[Stored data]
+-------+
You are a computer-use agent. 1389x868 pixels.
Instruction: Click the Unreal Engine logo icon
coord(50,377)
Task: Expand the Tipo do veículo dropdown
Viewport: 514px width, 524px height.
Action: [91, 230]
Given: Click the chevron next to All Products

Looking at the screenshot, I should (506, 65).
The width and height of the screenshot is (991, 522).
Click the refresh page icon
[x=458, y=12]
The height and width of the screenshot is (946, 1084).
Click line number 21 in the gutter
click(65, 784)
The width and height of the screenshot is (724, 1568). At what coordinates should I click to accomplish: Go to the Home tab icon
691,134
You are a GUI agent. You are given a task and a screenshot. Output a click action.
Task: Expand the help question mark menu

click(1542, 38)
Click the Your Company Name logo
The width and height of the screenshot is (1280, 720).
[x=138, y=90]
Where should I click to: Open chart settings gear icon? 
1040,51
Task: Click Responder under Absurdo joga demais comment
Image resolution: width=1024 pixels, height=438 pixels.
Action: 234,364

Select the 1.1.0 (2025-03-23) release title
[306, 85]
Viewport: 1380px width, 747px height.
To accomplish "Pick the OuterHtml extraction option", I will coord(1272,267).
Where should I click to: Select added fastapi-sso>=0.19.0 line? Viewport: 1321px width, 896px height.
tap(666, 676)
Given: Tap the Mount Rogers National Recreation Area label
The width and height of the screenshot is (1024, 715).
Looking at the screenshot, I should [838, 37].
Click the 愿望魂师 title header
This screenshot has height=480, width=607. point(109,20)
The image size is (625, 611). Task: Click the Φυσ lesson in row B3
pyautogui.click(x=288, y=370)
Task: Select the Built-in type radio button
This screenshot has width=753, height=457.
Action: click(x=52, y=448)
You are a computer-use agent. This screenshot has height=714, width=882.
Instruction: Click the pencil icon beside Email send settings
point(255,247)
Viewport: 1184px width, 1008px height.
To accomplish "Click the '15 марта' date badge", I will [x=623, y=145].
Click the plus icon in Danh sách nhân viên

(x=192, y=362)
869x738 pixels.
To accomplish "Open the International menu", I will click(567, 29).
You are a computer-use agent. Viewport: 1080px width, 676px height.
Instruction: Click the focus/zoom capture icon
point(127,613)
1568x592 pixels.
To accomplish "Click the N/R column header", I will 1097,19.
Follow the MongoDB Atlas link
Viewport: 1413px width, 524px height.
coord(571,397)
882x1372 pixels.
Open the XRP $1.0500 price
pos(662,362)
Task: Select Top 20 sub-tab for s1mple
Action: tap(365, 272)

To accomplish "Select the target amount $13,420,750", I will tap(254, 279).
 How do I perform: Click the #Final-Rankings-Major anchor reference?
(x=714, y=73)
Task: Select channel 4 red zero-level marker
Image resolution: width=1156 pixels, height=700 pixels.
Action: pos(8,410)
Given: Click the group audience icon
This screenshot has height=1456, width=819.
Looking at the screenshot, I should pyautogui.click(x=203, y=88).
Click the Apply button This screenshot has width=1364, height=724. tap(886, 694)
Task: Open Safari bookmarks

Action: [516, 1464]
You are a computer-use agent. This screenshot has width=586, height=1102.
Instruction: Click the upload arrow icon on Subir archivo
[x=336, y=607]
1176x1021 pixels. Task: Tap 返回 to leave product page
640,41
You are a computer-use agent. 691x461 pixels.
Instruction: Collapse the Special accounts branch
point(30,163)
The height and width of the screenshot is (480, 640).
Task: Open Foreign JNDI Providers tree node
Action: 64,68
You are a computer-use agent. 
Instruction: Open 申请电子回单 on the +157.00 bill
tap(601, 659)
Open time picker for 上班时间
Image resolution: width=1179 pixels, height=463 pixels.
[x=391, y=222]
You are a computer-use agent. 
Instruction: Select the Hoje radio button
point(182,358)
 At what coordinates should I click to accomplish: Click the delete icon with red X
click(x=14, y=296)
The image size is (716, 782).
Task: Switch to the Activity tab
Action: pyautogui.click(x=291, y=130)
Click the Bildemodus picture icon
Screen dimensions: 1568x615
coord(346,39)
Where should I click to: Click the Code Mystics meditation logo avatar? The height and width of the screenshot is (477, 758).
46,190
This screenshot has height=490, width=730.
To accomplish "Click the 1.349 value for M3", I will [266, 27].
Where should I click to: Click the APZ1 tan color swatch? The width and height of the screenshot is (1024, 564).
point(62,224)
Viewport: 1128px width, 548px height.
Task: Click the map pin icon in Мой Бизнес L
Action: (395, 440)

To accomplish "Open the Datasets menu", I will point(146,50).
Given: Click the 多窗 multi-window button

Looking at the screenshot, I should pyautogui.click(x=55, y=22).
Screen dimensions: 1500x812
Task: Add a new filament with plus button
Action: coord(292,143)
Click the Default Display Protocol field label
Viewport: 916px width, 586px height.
+-------+
### Your instructions
Find "agent" in the preceding records. Copy each line that holds it.

### Response box
You are a computer-use agent. 1389x868 pixels.
You are a GUI agent. You are given a task and a screenshot. Output a click action.
You are a computer-use agent. This screenshot has height=714, width=882.
You are a computer-use agent. Viewport: 1080px width, 676px height.
You are a computer-use agent. This screenshot has width=586, height=1102.
You are a computer-use agent. 691x461 pixels.
You are a computer-use agent. 
You are a computer-use agent. 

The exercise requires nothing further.